Exercise instructions:
Reproduce exactly the lines of the material beneath, from the line that contains "You are a computer-use agent. Screen" to the line that contains "The height and width of the screenshot is (600, 900).", both included, and no other lines.
□ □ □ □ □ □ □
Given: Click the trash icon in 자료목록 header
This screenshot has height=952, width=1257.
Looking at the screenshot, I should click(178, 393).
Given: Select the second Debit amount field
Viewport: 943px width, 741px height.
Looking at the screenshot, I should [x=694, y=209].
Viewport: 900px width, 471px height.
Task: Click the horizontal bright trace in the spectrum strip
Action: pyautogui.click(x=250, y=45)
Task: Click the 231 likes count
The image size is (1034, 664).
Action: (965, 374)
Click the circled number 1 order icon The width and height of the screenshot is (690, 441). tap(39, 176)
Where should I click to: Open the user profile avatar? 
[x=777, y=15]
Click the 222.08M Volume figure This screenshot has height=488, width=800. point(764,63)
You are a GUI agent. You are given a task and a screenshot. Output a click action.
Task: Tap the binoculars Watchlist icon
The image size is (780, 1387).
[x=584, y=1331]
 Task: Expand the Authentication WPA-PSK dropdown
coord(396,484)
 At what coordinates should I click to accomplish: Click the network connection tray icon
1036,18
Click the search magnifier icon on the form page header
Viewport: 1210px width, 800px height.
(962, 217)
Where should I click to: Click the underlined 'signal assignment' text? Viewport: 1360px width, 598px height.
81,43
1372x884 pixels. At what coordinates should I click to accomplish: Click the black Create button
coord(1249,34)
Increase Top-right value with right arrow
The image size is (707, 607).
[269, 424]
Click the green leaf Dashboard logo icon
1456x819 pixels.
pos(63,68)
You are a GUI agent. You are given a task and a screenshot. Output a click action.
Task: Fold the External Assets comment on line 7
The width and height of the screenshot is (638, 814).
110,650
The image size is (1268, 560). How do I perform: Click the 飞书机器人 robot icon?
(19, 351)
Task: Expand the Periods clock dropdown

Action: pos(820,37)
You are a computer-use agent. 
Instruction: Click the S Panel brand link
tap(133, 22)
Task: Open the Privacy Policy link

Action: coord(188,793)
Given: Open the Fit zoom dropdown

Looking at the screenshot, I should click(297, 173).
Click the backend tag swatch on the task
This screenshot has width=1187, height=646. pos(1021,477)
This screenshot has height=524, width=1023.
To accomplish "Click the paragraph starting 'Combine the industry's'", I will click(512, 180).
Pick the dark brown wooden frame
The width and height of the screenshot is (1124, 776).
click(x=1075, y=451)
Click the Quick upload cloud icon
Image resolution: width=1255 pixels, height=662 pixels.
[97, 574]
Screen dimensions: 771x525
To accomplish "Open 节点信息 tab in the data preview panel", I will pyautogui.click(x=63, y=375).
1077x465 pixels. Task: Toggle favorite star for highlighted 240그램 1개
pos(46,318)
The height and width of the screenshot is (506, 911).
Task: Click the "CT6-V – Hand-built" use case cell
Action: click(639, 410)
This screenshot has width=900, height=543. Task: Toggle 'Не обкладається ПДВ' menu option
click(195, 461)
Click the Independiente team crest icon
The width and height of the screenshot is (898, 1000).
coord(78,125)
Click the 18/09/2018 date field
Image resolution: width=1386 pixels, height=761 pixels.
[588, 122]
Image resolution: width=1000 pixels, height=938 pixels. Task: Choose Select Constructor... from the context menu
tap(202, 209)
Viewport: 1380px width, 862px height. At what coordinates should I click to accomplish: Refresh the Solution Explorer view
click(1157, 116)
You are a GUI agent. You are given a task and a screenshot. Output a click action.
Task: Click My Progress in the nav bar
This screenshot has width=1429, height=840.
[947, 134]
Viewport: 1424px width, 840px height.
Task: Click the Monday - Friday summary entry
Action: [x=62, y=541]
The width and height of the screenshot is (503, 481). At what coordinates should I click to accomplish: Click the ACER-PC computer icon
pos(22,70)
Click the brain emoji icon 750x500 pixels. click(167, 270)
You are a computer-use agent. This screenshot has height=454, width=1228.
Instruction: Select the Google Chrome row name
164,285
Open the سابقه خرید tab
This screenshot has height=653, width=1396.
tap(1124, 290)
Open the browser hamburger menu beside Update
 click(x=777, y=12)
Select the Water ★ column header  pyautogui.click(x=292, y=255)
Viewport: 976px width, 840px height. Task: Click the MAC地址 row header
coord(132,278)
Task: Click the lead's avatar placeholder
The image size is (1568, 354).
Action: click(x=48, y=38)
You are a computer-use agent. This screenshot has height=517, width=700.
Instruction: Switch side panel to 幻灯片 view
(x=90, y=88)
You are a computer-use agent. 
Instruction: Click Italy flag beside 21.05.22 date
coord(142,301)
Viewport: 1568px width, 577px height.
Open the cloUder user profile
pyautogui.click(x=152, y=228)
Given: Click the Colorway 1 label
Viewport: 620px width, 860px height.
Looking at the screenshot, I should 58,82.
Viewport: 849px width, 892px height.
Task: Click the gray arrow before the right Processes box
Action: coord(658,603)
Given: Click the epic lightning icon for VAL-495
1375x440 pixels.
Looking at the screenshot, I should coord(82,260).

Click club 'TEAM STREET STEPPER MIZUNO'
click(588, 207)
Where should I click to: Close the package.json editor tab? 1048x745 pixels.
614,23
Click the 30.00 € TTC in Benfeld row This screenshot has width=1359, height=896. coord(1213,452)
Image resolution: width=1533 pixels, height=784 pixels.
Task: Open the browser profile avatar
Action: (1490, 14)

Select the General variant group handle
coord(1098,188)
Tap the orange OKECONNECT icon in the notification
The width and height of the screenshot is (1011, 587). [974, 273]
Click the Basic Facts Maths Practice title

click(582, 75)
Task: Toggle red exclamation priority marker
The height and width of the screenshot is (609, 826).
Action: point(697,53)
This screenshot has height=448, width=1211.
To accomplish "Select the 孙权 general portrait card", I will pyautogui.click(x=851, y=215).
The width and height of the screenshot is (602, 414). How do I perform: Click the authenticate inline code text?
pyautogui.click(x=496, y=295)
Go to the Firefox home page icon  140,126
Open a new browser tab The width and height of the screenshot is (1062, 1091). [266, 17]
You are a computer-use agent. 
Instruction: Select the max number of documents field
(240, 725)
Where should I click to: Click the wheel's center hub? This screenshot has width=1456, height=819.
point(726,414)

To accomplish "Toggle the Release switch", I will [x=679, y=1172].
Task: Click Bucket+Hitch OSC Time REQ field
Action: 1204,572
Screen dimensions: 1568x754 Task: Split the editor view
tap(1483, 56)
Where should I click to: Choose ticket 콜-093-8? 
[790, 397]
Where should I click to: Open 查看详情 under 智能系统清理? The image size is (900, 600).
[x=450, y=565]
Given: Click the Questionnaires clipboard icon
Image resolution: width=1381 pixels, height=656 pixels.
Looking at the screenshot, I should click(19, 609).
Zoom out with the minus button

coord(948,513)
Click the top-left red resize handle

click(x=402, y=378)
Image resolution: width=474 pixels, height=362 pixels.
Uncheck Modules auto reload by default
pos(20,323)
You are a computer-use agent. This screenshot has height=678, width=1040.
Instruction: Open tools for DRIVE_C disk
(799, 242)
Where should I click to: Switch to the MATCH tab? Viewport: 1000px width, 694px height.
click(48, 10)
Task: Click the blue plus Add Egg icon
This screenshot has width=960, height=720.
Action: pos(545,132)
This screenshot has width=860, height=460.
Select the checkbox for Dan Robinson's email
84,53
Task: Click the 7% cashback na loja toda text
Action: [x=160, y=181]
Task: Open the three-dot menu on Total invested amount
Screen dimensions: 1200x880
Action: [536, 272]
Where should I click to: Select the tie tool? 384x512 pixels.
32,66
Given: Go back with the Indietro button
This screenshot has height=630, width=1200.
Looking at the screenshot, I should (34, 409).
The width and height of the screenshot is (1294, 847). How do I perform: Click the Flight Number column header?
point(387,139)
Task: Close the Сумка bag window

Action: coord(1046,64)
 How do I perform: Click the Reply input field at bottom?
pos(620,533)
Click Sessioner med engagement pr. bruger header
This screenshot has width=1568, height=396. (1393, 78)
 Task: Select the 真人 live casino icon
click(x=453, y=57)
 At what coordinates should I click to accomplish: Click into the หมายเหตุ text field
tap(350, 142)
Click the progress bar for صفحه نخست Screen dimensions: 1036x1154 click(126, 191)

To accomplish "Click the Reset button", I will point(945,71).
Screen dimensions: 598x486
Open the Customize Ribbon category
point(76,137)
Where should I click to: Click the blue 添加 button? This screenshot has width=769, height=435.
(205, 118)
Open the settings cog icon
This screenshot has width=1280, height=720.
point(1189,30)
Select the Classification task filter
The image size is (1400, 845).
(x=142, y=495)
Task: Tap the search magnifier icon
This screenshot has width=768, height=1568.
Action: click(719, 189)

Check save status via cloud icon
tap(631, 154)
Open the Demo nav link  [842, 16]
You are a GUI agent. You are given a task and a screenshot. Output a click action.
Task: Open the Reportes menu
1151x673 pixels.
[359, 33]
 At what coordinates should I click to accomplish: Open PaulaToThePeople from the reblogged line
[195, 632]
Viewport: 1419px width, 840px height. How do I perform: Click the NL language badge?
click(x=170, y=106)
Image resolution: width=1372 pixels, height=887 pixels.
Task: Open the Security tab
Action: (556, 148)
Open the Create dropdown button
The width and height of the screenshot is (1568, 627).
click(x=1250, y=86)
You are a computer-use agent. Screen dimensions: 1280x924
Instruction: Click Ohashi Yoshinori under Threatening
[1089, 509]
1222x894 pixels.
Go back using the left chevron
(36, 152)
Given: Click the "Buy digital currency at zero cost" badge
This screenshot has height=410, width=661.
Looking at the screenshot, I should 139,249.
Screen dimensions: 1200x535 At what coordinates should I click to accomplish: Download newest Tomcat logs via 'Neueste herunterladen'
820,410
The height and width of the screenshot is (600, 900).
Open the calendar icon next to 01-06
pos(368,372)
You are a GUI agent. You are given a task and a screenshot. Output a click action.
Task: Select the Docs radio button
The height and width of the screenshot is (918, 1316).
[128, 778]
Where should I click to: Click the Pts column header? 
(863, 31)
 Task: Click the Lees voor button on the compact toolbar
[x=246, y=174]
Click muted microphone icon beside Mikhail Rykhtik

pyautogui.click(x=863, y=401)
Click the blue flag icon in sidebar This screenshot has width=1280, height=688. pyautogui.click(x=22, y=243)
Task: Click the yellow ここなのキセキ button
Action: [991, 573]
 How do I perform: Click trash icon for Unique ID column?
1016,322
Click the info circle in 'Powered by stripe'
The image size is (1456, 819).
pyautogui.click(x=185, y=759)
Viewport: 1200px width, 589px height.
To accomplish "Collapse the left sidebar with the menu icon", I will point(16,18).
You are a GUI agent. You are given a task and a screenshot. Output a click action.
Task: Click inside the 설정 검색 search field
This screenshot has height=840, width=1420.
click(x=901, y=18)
□ □ □ □ □ □ □
Response to the exercise:
You are a computer-use agent. Screen dimensions: 1280x924
Instruction: Click Ohashi Yoshinori under Threatening
[1089, 509]
1222x894 pixels.
Go back using the left chevron
(36, 152)
Given: Click the "Buy digital currency at zero cost" badge
This screenshot has height=410, width=661.
Looking at the screenshot, I should 139,249.
Screen dimensions: 1200x535 At what coordinates should I click to accomplish: Download newest Tomcat logs via 'Neueste herunterladen'
820,410
The height and width of the screenshot is (600, 900).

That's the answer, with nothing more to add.